The terms of the Debenture Financing are as follows:
Issue: 3,400 Debenture Units, each Debenture Unit consisting of a $1,000 principal amount convertible debenture (each a "Convertible Debenture") plus 4,000 common share purchase warrants (each a "Warrant").
Price: $900 per Debenture Unit.
|Term: Three years (the "Term"), commencing on the issuance of the Convertible Debentures and ending on the date that is 3 years after the date of such issuance.|
|Coupon: 10 % per annum payable quarterly, commencing September 30, 2014.|
|Yield to maturity: 11.11%|
|Conversion: Each Convertible Debenture will be convertible into 4,000 common shares of the Company during the Term, unless the Company completes a new issue of common shares at a price that is less than $0.20 per common share (adjusted for any consolidation or roll-back) during the Term, in which case the conversion price will be adjusted down pro-rata to maintain a 25% conversion premium, subject to a minimum Conversion Price of $0.105.|
|Example: TG completes a new issue at $0.16, conversion price is adjusted to $0.16 x 125% = $0.20 and the conversion for each Convertible Debenture is adjusted to 5,000 common shares.|
|Security: The Convertible Debentures will be secured by a subordinated charge in the form of a General Security Agreement ("GSA") on the assets of TG, including the shares of any TG subsidiaries. The GSA will be subordinate to any mortgages on real estate assets and any bank operating line of credit on all other assets. The Company will also allow the Convertible Debenture holders to place a caveat on the Company's Penthouse Building in Winnipeg, Manitoba.|
Warrants: Each Warrant will be exercisable to purchase one common share of the Company at a price of $0.30 per share for a period of three years from the date of issuance. The Warrants will be subject to an accelerated expiry date if the Company's common shares trade at $0.40 or above for a period of 20 consecutive trading days after the date that is 12 months after the issuance of the Warrants.

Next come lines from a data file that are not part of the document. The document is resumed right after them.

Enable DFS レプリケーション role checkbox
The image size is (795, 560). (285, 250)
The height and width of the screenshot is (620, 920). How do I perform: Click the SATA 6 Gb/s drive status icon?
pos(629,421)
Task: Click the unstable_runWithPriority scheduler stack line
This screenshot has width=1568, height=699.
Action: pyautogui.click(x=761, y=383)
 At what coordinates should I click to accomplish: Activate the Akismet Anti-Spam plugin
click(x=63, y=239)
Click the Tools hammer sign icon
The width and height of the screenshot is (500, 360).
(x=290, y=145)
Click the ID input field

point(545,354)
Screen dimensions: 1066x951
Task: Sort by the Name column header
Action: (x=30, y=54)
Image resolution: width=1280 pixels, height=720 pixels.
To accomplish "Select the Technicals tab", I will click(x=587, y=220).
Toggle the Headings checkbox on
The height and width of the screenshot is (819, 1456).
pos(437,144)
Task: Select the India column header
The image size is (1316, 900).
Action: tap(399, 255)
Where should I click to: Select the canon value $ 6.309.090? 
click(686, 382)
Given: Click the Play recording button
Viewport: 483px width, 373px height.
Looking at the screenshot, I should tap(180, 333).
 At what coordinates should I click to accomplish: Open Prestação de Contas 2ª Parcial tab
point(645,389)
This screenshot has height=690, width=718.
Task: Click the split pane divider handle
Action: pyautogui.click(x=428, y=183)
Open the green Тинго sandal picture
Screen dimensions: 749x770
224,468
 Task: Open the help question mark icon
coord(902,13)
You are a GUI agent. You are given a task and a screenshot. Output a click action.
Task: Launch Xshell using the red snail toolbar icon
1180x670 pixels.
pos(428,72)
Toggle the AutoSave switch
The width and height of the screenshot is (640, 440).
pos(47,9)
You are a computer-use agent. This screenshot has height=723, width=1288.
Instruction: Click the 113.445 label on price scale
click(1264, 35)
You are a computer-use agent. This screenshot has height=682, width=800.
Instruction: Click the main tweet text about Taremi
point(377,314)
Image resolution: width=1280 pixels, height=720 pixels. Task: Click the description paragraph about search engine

Agent's Commission: The Company will pay MGI up to an 8% cash commission and issue to MGI up to 8% in options (the "Agent's Compensation Options") calculated on the aggregate amount of the proceeds raised pursuant to the Debenture Financing, which aggregate proceeds are to be calculated on the purchase price of the Debenture Units, not the par value.
Each Agent's Compensation Option entitles the Agent to purchase one unit of the Company (an "Agent's Unit") at $0.225 per Agent's Unit at any time prior to the date that is 36 months from the date of issuance of the Agent's Compensation Options.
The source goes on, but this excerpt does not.